Die Probleme, die im vergangen Jahr sowie auf Grund der vom AG getroffenen Regelung bestanden, realisierten sich vor allen Dingen in den Übergabesituationen; indem die Vereinbarung dahin geht, den Wechsel dadurch zu realisieren, dass die Mutter bzw. der Vater die Kinder freitags nach dem Kindergarten bzw. nach Schulschluss von der jeweiligen Kindereinrichtung abholen, werden diese Situationen deutlich entschärft.
Auch unter dem Gesichtspunkt der Kontinuität ist die Elternvereinbarung zu genehmigen.

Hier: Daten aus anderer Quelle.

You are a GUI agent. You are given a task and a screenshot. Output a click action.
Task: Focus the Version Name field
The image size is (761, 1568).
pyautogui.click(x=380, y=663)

Im Rahmen der Besichtigung der örtlichen Gegebenheiten hat sich der Senat davon überzeugt, dass alle für die Kinder wesentlichen Örtlichkeiten fußläufig voneinander zu erreichen sind; das Haus des Vaters, das der Großeltern mütterlicherseits, die künftige Wohnung der Mutter, der Kindergarten und die von dem älteren Sohn ab dem Sommer zu besuchende Schule liegen räumlich dicht beieinander. Auch bei dem wöchentlichen Wechsel bleibt den Kindern damit ihr übriges gewohntes Umfeld erhalten. Hinsichtlich der gegebenenfalls unterschiedlichen Erziehungsstile ist der Senat der Auffassung, dass die Kinder mit abweichenden Regeln bei Mutter bzw. Vater umgehen können, wie sie es auch bereits seit ca. einem Jahr unbeschadet zeigen.
Bei der Genehmigung der Elternvereinbarung ist sich der Senat bewusst, dass gegenüber der Festschreibung des Wechselmodells bei Eltern, die (noch) stark im Konflikt miteinander stehen oder bei denen sich zumindest ein Elternteil gegen dieses Modell ausspricht, deutliche Zurückhaltung geboten ist (Balloff/Walter, FamRZ 1990, 445 [454]; OLG München, Beschl. v. 1. 10. 2001 - 16 UF 1095/01). In der persönlichen Anhörung hat der Senat jedoch den Eindruck gewonnen, dass die Parteien durchaus in der Lage sind, über die Belange der Kinder miteinander zu kommunizieren. Der Senat geht auch davon aus, dass sich die auf der Paarebene derzeit noch bestehenden Konflikte zwischen den Eltern im Laufe der Zeit abschwächen werden. Diese Überzeugung wurde dabei auch dadurch bestärkt, dass die Parteien für weitere potenzielle Konfliktpunkte (Kindergeldbezug, Kindesunterhalt, Steuerklasse) zu einer Einigung fanden.
(Mitgeteilt von Vors. Richter am OLG D. Maunz, Dresden)
Anm. d. Schriftltg.:
Zum Wechselmodell s. auch Rakete-Dombek, FF 2002, 16; vgl. ferner zur Vertretungsbefugnis der Eltern im Wechselmodell OLG München, NJW-RR 2003, 1010.